Background and objectives: Deprescribing is a key strategy for optimizing therapeutic plans in multimorbid or complex chronic patients. Despite its long-standing use, further studies are needed to validate health outcomes and support its routine clinical integration. This project aims to assess the impact of applying LESS-CHRON criteria in terms of therapeutic and anticholinergic burden, as well as to describe potentially inappropriate medications (PIMs) more often involved in chronic treatments of patients with multimorbidity or those with complex health needs across two care settings: institutionalized and outpatients.
Methods: A quasi-experimental, multicenter, pre-post intervention cohort study was conducted in several phases (screening, intervention, and follow-up at 3 and 6 months after inclusion). The study included two cohorts: outpatients and institutionalized patients. The main variable was the percentage reduction in medication use. Additionally, the deprescribing success rate, reasons for non-acceptance (barriers to deprescribing), anticholinergic burden, and non-pharmacological variables were analyzed.

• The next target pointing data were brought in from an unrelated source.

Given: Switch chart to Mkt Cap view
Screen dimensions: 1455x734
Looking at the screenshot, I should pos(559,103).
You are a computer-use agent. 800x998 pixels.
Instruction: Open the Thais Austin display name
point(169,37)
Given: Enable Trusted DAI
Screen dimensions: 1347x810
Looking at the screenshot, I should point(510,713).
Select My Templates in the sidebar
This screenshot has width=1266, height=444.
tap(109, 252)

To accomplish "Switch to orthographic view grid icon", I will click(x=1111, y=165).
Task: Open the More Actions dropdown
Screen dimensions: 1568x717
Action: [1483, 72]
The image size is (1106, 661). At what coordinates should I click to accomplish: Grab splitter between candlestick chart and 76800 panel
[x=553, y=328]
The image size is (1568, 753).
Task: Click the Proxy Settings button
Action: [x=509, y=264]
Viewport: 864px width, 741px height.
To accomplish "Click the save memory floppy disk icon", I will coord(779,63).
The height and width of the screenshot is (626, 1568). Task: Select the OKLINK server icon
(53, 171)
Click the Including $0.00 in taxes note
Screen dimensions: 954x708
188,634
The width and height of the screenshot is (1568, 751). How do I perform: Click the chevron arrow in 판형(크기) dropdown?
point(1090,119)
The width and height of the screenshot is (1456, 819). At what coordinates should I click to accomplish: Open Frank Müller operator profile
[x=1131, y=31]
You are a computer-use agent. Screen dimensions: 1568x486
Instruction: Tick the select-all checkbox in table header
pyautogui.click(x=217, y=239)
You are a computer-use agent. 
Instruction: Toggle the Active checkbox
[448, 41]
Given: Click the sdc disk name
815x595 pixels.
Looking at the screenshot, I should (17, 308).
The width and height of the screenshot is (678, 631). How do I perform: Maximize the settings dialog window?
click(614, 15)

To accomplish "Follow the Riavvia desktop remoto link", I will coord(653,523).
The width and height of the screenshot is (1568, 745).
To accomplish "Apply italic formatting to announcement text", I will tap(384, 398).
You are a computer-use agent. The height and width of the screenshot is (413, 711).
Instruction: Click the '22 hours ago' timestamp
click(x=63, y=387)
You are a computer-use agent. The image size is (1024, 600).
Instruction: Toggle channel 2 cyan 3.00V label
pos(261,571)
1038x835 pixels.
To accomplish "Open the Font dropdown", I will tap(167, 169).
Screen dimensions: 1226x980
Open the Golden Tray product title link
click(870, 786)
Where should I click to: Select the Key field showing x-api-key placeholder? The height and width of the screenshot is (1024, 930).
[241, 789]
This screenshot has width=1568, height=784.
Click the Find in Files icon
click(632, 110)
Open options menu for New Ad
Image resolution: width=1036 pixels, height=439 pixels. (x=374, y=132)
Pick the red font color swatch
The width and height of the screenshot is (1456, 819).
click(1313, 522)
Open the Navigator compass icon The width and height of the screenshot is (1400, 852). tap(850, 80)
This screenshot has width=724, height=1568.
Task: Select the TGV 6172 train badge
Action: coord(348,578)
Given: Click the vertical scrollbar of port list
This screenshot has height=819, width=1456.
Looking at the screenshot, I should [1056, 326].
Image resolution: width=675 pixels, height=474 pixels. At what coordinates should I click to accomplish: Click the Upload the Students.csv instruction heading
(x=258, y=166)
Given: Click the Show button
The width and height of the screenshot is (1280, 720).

Results: Four hundred and sixty patients (229 outpatients, 231 institutionalized) with a mean age of 84.5 (SD: 7.9) years were included. Demographic, clinical, and pharmacological data were collected. Deprescribing opportunities were identified using the LESS-CHRON criteria, and recommendations were assessed by medical teams. Follow-up evaluations were conducted after 3 months. A total of 960 PIMs were identified, of which 542 medications were successfully deprescribed (345 patients), with an acceptance rate of 56.46%, showing no significant differences between cohorts. The overall therapeutic burden was reduced by 10.73% (SD: 10.68). The main barriers to deprescribing were clinical decisions (69.86%) and patient/family refusal (11.72%). After 3 months, at least one deprescribed drug was reintroduced in 61 patients. The mean deprescribing success rate was 87.10%, which was significantly higher in institutionalized patients (p < 0.05), and the anticholinergic burden was significantly reduced (p < 0.001).
Conclusion: The LESS-CHRON tool effectively identified deprescribing opportunities, reducing both medication burden and anticholinergic load. Institutionalized patients had a higher deprescribing success rate. However, clinical judgment and patient preferences remain key barriers to successful implementation.